---- Input records

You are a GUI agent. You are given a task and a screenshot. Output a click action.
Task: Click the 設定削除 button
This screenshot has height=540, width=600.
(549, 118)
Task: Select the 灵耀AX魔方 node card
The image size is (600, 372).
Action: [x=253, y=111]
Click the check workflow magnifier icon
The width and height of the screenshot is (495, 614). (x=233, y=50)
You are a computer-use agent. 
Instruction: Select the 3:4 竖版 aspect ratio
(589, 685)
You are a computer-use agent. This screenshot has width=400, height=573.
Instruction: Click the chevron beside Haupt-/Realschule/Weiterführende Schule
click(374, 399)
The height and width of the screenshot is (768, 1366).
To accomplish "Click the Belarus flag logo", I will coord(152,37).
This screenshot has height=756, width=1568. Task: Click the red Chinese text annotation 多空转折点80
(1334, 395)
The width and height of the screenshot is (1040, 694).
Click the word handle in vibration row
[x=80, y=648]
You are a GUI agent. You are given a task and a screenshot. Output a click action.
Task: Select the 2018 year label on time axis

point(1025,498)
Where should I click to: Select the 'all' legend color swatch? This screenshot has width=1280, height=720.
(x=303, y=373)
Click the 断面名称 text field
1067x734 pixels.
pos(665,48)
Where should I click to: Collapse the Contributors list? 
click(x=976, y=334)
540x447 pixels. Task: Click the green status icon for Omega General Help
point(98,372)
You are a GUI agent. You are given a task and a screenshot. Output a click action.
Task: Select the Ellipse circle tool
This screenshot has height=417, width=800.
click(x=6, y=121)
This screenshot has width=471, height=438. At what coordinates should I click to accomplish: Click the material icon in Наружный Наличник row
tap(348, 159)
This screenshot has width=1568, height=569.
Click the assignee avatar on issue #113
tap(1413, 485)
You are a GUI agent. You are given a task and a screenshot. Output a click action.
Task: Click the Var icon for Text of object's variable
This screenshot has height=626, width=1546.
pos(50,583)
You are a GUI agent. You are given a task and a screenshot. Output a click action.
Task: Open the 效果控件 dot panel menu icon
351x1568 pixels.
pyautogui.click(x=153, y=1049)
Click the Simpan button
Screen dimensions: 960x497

--------

What is expected: Nothing but the lines from the one containing "This screenshot has height=626, width=1546." to the end of the records above should appear, each copied exactly.

Response area:
This screenshot has height=626, width=1546.
pos(50,583)
You are a GUI agent. You are given a task and a screenshot. Output a click action.
Task: Open the 效果控件 dot panel menu icon
351x1568 pixels.
pyautogui.click(x=153, y=1049)
Click the Simpan button
Screen dimensions: 960x497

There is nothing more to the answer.